━━━ DATA RECORDS ━━━
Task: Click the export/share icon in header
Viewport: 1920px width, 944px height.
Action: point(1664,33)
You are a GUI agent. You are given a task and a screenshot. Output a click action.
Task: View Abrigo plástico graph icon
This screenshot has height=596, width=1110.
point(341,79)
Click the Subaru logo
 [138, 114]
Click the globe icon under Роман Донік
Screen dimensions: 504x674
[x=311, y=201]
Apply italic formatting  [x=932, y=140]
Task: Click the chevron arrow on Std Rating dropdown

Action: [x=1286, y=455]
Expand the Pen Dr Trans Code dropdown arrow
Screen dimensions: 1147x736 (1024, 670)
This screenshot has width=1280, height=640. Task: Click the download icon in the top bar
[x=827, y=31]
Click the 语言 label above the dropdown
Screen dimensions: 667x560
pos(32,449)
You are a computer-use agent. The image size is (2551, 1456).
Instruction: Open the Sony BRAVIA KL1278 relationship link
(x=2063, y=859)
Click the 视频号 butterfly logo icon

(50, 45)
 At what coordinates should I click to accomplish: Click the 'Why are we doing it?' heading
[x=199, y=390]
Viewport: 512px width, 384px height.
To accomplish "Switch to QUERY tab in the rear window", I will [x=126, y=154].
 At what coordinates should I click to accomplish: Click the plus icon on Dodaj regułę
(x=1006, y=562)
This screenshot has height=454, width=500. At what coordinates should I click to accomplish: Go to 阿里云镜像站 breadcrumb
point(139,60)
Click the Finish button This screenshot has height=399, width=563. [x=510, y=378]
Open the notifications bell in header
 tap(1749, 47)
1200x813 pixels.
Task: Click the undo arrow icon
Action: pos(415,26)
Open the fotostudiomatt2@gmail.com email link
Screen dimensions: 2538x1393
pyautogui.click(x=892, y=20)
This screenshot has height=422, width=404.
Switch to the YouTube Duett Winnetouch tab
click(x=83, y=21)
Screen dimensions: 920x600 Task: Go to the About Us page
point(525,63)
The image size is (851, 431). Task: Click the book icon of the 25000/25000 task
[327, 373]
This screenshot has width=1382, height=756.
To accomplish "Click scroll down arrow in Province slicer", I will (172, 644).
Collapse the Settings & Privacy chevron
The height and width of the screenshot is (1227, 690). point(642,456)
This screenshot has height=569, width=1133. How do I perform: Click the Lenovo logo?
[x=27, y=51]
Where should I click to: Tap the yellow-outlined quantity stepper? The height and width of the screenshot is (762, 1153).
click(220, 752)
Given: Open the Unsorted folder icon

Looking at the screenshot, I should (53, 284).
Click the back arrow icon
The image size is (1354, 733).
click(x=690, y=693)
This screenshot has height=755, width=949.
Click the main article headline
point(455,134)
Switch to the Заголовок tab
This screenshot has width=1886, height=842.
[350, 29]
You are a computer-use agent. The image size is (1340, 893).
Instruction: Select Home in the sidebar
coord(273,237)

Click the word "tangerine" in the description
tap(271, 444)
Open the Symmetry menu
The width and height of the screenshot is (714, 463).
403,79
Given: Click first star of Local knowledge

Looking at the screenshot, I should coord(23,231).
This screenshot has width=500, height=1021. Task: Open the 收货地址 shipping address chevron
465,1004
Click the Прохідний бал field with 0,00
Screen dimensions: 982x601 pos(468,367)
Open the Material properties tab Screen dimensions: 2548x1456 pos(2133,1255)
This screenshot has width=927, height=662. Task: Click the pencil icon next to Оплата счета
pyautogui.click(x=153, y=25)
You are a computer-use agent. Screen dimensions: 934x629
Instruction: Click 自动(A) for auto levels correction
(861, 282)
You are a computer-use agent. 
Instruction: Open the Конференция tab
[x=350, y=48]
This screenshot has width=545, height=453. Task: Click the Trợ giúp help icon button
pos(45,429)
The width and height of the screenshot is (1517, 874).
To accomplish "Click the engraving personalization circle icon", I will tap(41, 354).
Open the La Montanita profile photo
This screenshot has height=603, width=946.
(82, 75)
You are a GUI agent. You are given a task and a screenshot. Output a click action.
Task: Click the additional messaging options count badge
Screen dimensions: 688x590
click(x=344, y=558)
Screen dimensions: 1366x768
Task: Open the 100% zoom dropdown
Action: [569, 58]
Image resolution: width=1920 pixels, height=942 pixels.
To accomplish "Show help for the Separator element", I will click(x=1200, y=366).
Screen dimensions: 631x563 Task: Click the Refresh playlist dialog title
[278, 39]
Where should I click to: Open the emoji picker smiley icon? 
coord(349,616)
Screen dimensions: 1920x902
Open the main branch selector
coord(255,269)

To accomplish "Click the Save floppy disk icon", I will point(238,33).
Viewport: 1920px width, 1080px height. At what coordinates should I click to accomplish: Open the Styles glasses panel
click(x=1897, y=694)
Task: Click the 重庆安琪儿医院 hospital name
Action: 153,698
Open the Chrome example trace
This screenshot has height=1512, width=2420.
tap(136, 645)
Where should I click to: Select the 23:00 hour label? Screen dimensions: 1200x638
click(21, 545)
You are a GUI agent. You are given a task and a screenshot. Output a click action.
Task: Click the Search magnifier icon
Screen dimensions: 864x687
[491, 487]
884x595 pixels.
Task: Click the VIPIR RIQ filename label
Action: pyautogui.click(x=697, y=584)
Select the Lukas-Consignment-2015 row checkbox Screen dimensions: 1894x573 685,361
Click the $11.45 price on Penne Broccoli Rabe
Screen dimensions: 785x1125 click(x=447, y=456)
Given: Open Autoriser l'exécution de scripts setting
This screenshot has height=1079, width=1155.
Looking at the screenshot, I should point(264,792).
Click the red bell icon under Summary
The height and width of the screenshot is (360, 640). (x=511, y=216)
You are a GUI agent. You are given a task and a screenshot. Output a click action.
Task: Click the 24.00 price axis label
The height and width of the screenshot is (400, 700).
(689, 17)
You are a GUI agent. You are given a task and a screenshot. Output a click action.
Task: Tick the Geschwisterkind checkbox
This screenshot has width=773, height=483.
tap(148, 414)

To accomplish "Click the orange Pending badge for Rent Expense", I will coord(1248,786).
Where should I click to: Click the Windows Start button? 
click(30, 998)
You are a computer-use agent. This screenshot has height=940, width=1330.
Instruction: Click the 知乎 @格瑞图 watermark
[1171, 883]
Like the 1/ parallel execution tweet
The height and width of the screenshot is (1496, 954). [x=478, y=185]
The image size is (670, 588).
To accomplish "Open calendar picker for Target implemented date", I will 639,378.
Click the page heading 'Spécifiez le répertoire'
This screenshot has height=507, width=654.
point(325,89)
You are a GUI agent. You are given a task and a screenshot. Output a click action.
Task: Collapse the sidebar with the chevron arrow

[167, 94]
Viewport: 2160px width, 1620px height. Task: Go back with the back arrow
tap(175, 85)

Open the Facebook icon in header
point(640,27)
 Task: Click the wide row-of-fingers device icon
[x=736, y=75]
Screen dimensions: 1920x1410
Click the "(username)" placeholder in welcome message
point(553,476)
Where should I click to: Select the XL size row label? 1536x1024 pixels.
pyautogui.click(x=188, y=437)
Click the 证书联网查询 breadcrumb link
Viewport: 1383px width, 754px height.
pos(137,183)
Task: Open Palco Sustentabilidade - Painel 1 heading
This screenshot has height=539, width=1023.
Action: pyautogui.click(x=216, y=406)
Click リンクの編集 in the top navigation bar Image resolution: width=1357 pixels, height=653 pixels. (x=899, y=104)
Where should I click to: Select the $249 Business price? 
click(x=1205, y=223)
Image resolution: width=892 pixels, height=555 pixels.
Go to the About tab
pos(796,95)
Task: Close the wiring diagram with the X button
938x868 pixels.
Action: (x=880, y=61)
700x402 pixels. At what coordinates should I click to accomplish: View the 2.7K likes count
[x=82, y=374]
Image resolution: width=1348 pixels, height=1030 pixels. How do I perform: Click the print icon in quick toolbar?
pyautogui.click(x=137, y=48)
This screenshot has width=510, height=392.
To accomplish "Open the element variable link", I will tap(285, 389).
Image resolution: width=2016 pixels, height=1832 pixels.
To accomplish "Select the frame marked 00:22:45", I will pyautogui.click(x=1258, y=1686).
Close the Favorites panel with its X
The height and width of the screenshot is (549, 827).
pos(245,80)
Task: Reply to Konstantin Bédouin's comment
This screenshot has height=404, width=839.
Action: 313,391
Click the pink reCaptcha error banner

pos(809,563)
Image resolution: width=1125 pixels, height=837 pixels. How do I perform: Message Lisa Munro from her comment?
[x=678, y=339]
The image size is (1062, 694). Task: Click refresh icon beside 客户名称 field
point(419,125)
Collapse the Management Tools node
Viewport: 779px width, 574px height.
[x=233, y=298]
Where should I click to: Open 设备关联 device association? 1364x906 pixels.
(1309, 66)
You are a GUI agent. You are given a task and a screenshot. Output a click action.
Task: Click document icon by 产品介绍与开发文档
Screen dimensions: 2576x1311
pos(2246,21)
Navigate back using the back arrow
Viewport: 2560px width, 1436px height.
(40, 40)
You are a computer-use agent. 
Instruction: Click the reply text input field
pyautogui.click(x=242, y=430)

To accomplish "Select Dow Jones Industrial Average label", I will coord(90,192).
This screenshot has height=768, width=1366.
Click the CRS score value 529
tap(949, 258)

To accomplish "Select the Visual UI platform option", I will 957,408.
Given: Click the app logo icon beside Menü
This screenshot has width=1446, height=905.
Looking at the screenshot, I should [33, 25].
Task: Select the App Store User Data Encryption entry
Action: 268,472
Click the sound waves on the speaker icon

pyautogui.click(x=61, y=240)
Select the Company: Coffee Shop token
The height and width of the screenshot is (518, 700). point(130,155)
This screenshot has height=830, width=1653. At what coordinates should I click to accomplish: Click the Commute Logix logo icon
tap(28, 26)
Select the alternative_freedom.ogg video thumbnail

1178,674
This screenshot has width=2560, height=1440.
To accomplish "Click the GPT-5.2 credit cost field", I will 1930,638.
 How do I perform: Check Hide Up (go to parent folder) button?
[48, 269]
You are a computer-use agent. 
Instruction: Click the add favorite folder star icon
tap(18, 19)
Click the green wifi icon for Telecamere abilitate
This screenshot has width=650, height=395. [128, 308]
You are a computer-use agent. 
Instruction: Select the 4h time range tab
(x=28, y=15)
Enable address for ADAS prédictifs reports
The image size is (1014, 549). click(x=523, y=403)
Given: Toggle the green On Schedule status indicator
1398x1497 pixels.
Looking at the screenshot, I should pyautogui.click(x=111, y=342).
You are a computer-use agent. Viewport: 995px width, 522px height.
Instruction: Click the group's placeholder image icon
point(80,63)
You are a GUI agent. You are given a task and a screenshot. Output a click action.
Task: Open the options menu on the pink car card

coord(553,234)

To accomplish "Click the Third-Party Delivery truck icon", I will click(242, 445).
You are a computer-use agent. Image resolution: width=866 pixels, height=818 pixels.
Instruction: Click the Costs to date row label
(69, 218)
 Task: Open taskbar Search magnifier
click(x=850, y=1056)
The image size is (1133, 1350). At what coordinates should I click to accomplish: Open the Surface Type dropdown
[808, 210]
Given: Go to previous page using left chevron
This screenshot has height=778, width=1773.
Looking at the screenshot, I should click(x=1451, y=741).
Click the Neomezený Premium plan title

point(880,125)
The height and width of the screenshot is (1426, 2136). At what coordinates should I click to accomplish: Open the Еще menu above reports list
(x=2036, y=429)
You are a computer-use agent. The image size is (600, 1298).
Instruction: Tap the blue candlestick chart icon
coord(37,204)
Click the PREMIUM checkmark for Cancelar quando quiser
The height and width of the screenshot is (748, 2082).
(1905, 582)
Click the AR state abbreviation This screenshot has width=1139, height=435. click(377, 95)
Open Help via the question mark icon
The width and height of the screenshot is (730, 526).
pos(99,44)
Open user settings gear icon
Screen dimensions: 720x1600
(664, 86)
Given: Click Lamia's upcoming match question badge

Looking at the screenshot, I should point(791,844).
━━━
Rewrite the lines from the start up to and including the line with "Click the Finish", swapping "dropdown" for "drop-down" and leaving everything else unchanged.

Task: Click the export/share icon in header
Viewport: 1920px width, 944px height.
Action: point(1664,33)
You are a GUI agent. You are given a task and a screenshot. Output a click action.
Task: View Abrigo plástico graph icon
This screenshot has height=596, width=1110.
point(341,79)
Click the Subaru logo
 [138, 114]
Click the globe icon under Роман Донік
Screen dimensions: 504x674
[x=311, y=201]
Apply italic formatting  [x=932, y=140]
Task: Click the chevron arrow on Std Rating drop-down

Action: [x=1286, y=455]
Expand the Pen Dr Trans Code drop-down arrow
Screen dimensions: 1147x736 (1024, 670)
This screenshot has width=1280, height=640. Task: Click the download icon in the top bar
[x=827, y=31]
Click the 语言 label above the drop-down
Screen dimensions: 667x560
pos(32,449)
You are a computer-use agent. The image size is (2551, 1456).
Instruction: Open the Sony BRAVIA KL1278 relationship link
(x=2063, y=859)
Click the 视频号 butterfly logo icon

(50, 45)
 At what coordinates should I click to accomplish: Click the 'Why are we doing it?' heading
[x=199, y=390]
Viewport: 512px width, 384px height.
To accomplish "Switch to QUERY tab in the rear window", I will [x=126, y=154].
 At what coordinates should I click to accomplish: Click the plus icon on Dodaj regułę
(x=1006, y=562)
This screenshot has height=454, width=500. At what coordinates should I click to accomplish: Go to 阿里云镜像站 breadcrumb
point(139,60)
Click the Finish button This screenshot has height=399, width=563. [x=510, y=378]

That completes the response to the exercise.